(Task directions): Copy each of the following records word for word, without changing anything.

[START OF Listed records]

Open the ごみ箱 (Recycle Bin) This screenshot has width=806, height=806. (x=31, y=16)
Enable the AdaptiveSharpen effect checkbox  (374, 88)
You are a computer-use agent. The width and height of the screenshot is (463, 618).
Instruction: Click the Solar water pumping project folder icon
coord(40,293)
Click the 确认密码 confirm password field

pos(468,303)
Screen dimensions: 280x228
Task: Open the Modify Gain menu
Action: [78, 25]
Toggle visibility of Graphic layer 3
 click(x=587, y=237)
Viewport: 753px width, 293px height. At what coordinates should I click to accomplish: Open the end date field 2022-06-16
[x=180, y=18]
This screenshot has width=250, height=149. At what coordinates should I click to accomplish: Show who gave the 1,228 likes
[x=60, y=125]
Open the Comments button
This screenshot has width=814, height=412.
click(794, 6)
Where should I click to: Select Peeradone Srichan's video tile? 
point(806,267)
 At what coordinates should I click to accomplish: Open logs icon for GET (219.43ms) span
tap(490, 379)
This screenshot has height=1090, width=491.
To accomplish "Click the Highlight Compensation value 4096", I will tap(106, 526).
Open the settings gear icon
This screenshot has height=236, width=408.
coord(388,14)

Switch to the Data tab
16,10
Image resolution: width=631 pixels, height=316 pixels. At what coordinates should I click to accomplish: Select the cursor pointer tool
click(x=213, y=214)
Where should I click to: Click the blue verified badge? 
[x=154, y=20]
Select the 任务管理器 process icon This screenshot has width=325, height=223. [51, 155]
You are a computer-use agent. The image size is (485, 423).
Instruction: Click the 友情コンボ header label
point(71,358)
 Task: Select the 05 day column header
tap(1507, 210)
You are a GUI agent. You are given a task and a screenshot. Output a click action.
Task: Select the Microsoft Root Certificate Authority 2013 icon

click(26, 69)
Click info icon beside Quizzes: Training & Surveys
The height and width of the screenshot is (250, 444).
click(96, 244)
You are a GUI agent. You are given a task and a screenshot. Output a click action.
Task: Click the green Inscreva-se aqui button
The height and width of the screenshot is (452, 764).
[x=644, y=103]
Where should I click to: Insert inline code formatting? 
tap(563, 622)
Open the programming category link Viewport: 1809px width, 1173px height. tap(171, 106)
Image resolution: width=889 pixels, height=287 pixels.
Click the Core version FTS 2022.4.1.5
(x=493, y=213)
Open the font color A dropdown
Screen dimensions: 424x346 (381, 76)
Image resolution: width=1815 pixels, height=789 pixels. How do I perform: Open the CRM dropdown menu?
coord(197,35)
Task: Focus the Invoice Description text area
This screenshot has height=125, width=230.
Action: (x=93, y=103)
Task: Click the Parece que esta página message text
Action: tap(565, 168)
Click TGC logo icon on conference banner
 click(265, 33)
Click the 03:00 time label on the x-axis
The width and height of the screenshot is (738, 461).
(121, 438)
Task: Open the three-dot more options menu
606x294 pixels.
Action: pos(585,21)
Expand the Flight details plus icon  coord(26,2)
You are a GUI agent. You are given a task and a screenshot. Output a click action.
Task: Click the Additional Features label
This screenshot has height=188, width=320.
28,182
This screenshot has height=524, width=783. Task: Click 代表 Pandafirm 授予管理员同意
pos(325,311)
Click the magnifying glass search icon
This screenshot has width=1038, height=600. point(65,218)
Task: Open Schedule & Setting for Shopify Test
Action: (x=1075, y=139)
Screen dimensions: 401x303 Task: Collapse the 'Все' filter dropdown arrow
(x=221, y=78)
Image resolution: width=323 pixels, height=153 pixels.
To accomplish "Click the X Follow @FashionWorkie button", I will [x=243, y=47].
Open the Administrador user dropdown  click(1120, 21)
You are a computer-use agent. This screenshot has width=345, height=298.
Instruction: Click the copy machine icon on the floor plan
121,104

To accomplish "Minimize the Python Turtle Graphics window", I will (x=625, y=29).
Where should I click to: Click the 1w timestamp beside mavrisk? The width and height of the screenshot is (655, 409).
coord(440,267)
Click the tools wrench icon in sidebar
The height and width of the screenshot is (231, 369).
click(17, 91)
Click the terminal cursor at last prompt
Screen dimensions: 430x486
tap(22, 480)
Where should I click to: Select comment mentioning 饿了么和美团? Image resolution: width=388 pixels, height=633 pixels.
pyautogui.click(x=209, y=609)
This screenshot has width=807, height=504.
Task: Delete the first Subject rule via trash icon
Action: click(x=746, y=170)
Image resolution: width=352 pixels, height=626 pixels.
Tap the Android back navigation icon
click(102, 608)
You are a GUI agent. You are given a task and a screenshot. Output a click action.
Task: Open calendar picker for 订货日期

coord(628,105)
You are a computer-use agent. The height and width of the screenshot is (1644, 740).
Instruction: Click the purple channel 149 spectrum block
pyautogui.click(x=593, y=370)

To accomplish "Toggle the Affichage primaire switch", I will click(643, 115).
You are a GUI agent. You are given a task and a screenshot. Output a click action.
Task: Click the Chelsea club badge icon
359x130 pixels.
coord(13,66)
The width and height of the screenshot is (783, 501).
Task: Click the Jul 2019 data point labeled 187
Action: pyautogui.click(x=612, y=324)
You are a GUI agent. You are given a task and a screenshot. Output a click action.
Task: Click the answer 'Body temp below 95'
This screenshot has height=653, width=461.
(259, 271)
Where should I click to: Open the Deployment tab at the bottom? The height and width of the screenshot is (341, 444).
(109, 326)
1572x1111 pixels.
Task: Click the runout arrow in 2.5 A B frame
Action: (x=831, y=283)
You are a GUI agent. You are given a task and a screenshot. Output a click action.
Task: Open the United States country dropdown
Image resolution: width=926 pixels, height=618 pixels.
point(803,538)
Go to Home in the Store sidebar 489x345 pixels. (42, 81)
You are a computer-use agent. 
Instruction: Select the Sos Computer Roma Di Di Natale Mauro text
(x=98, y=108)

[END OF Listed records]

(Solution for this problem):
Open the ごみ箱 (Recycle Bin) This screenshot has width=806, height=806. (x=31, y=16)
Enable the AdaptiveSharpen effect checkbox  (374, 88)
You are a computer-use agent. The width and height of the screenshot is (463, 618).
Instruction: Click the Solar water pumping project folder icon
coord(40,293)
Click the 确认密码 confirm password field

pos(468,303)
Screen dimensions: 280x228
Task: Open the Modify Gain menu
Action: [78, 25]
Toggle visibility of Graphic layer 3
 click(x=587, y=237)
Viewport: 753px width, 293px height. At what coordinates should I click to accomplish: Open the end date field 2022-06-16
[x=180, y=18]
This screenshot has width=250, height=149. At what coordinates should I click to accomplish: Show who gave the 1,228 likes
[x=60, y=125]
Open the Comments button
This screenshot has width=814, height=412.
click(794, 6)
Where should I click to: Select Peeradone Srichan's video tile? 
point(806,267)
 At what coordinates should I click to accomplish: Open logs icon for GET (219.43ms) span
tap(490, 379)
This screenshot has height=1090, width=491.
To accomplish "Click the Highlight Compensation value 4096", I will tap(106, 526).
Open the settings gear icon
This screenshot has height=236, width=408.
coord(388,14)

Switch to the Data tab
16,10
Image resolution: width=631 pixels, height=316 pixels. At what coordinates should I click to accomplish: Select the cursor pointer tool
click(x=213, y=214)
Where should I click to: Click the blue verified badge? 
[x=154, y=20]
Select the 任务管理器 process icon This screenshot has width=325, height=223. [51, 155]
You are a computer-use agent. The image size is (485, 423).
Instruction: Click the 友情コンボ header label
point(71,358)
 Task: Select the 05 day column header
tap(1507, 210)
You are a GUI agent. You are given a task and a screenshot. Output a click action.
Task: Select the Microsoft Root Certificate Authority 2013 icon

click(26, 69)
Click info icon beside Quizzes: Training & Surveys
The height and width of the screenshot is (250, 444).
click(96, 244)
You are a GUI agent. You are given a task and a screenshot. Output a click action.
Task: Click the green Inscreva-se aqui button
The height and width of the screenshot is (452, 764).
[x=644, y=103]
Where should I click to: Insert inline code formatting? 
tap(563, 622)
Open the programming category link Viewport: 1809px width, 1173px height. tap(171, 106)
Image resolution: width=889 pixels, height=287 pixels.
Click the Core version FTS 2022.4.1.5
(x=493, y=213)
Open the font color A dropdown
Screen dimensions: 424x346 (381, 76)
Image resolution: width=1815 pixels, height=789 pixels. How do I perform: Open the CRM dropdown menu?
coord(197,35)
Task: Focus the Invoice Description text area
This screenshot has height=125, width=230.
Action: (x=93, y=103)
Task: Click the Parece que esta página message text
Action: tap(565, 168)
Click TGC logo icon on conference banner
 click(265, 33)
Click the 03:00 time label on the x-axis
The width and height of the screenshot is (738, 461).
(121, 438)
Task: Open the three-dot more options menu
606x294 pixels.
Action: pos(585,21)
Expand the Flight details plus icon  coord(26,2)
You are a GUI agent. You are given a task and a screenshot. Output a click action.
Task: Click the Additional Features label
This screenshot has height=188, width=320.
28,182
This screenshot has height=524, width=783. Task: Click 代表 Pandafirm 授予管理员同意
pos(325,311)
Click the magnifying glass search icon
This screenshot has width=1038, height=600. point(65,218)
Task: Open Schedule & Setting for Shopify Test
Action: (x=1075, y=139)
Screen dimensions: 401x303 Task: Collapse the 'Все' filter dropdown arrow
(x=221, y=78)
Image resolution: width=323 pixels, height=153 pixels.
To accomplish "Click the X Follow @FashionWorkie button", I will [x=243, y=47].
Open the Administrador user dropdown  click(1120, 21)
You are a computer-use agent. This screenshot has width=345, height=298.
Instruction: Click the copy machine icon on the floor plan
121,104

To accomplish "Minimize the Python Turtle Graphics window", I will (x=625, y=29).
Where should I click to: Click the 1w timestamp beside mavrisk? The width and height of the screenshot is (655, 409).
coord(440,267)
Click the tools wrench icon in sidebar
The height and width of the screenshot is (231, 369).
click(17, 91)
Click the terminal cursor at last prompt
Screen dimensions: 430x486
tap(22, 480)
Where should I click to: Select comment mentioning 饿了么和美团? Image resolution: width=388 pixels, height=633 pixels.
pyautogui.click(x=209, y=609)
This screenshot has width=807, height=504.
Task: Delete the first Subject rule via trash icon
Action: click(x=746, y=170)
Image resolution: width=352 pixels, height=626 pixels.
Tap the Android back navigation icon
click(102, 608)
You are a GUI agent. You are given a task and a screenshot. Output a click action.
Task: Open calendar picker for 订货日期

coord(628,105)
You are a computer-use agent. The height and width of the screenshot is (1644, 740).
Instruction: Click the purple channel 149 spectrum block
pyautogui.click(x=593, y=370)

To accomplish "Toggle the Affichage primaire switch", I will click(643, 115).
You are a GUI agent. You are given a task and a screenshot. Output a click action.
Task: Click the Chelsea club badge icon
359x130 pixels.
coord(13,66)
The width and height of the screenshot is (783, 501).
Task: Click the Jul 2019 data point labeled 187
Action: pyautogui.click(x=612, y=324)
You are a GUI agent. You are given a task and a screenshot. Output a click action.
Task: Click the answer 'Body temp below 95'
This screenshot has height=653, width=461.
(259, 271)
Where should I click to: Open the Deployment tab at the bottom? The height and width of the screenshot is (341, 444).
(109, 326)
1572x1111 pixels.
Task: Click the runout arrow in 2.5 A B frame
Action: (x=831, y=283)
You are a GUI agent. You are given a task and a screenshot. Output a click action.
Task: Open the United States country dropdown
Image resolution: width=926 pixels, height=618 pixels.
point(803,538)
Go to Home in the Store sidebar 489x345 pixels. (42, 81)
You are a computer-use agent. 
Instruction: Select the Sos Computer Roma Di Di Natale Mauro text
(x=98, y=108)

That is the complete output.